--- START Supplied text ---
# Thank You Performance Center



## ArtX5 (Sep 27, 2004)

Euro Delivery on June 8th, drop off June 9th. I completed my Redelivery at the PCD on August 11th. Nice meeting you Benchman10.

Nice meeting you Jonathan and thanks for all your help. Thank you Donnie for the driving instructions and M5 hot laps! What a great way to take delivery of a BMW!!!

I broke my car in on the Autobahn and the Dragon. Now ready for my 1200 mile service and some local track time


----------



## I-Won-Today (Feb 21, 2007)

Congrats! It was nice meeting you as well.

Great looking car... Good luck avoiding the tickets.


----------



## benchman10 (Aug 8, 2007)

Good meeting you Art...

I think I missed you Jon..

The hot laps were crazy as was the handling course.... I wish I could have stayed all day on that track.....

See ya next time


----------



## Stealth.Pilot (Jul 2, 2009)

ArtX5 said:


> Euro Delivery on June 8th, drop off June 9th. I completed my Redelivery at the PCD on August 11th. Nice meeting you Benchman10.
> 
> Nice meeting you Jonathan and thanks for all your help. Thank you Donnie for the driving instructions and M5 hot laps! What a great way to take delivery of a BMW!!!
> 
> I broke my car in on the Autobahn and the Dragon. Now ready for my 1200 mile service and some local track time


Is it normal for it to tak 2 months between ED drop off and PCD pickup? I have been led to believe it will be about 4 weeks by my dealer. So if I drop off on Oct17 I should get it before Thanksgiving.


----------



## Dave600 (Jul 30, 2011)

Our experience and some others cited here:

http://www.bimmerfest.com/forums/showthread.php?t=563606

Patience! Arrgh!


----------



## rhird (Feb 7, 2011)

Stealth.Pilot said:


> Is it normal for it to tak 2 months between ED drop off and PCD pickup? I have been led to believe it will be about 4 weeks by my dealer. So if I drop off on Oct17 I should get it before Thanksgiving.


Not. Six weeks tomorrow and I don't even have a PCD date yet. From what I can tell its likely to be a 3 week wait when you get offered a date. Thus it is more like 9-10 weeks not 4. Having said that I'd wait 3 months if I had to. Really looking forward to PCD:bigpimp:


----------



## VPI2000 (Jun 24, 2011)

My wait was 7 weeks and 3 days from drop off in Munich to PCD.

--------

Sent from my ThinkPad Tablet using Bimmer


----------



## ecalcagnino (Oct 1, 2007)

Mid July Munich drop for me and PCD is in 3 days. Just about 7 weeks.


----------
--- END Supplied text ---
--- START Data excerpts ---
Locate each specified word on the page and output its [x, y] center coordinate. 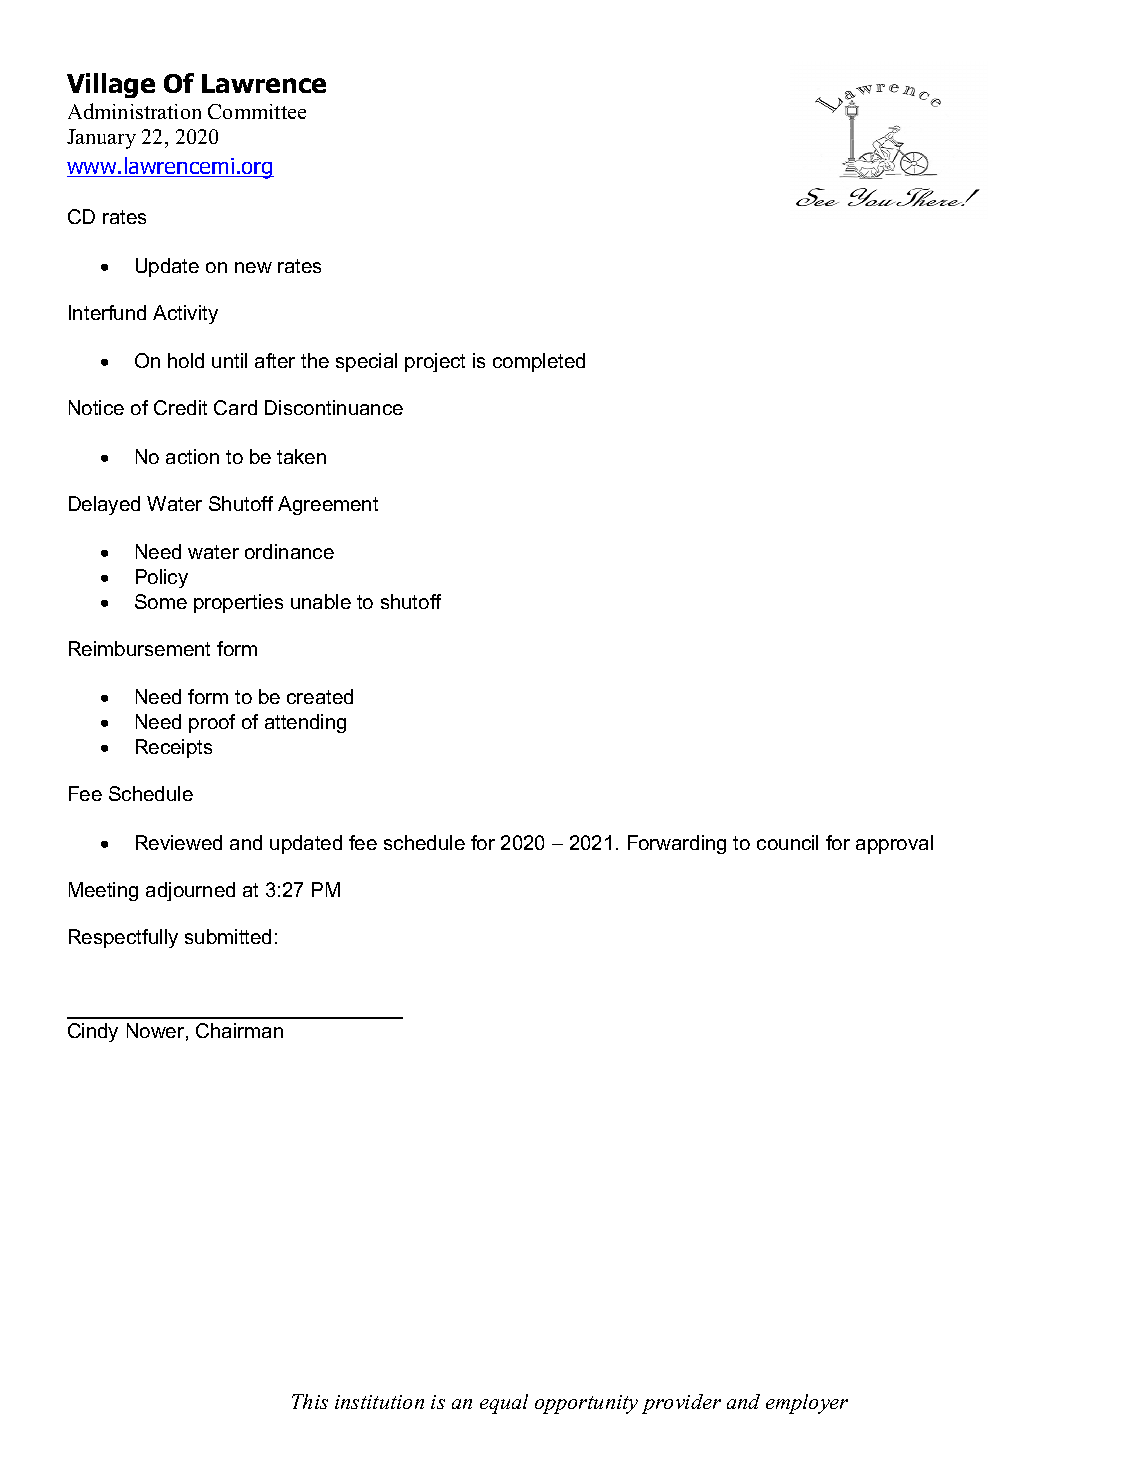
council [787, 842]
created [320, 696]
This [310, 1401]
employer [807, 1404]
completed [539, 362]
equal [504, 1404]
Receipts [174, 748]
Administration [134, 111]
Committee [257, 111]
--- END Data excerpts ---
▶ Written tasks
A: Using the forum thread, answer the following:
(i) On what date did ArtX5 complete the Redelivery at the PCD?
(ii) How long did VPI2000 wait from drop off in Munich to PCD?
(iii) About how many weeks had Stealth.Pilot's dealer said the wait would be?
B: Present the rows of Block 1, from the line with "employer [807, 1404]" through the end of the rows, as a Markdown table with the columns No. and Text. Number the rows from 1 and leave out blank lines.

▶ Task results
A:
(i) August 11th
(ii) 7 weeks and 3 days
(iii) About 4 weeks

B:
| No. | Text |
|---|---|
| 1 | employer [807, 1404] |
| 2 | completed [539, 362] |
| 3 | equal [504, 1404] |
| 4 | Receipts [174, 748] |
| 5 | Administration [134, 111] |
| 6 | Committee [257, 111] |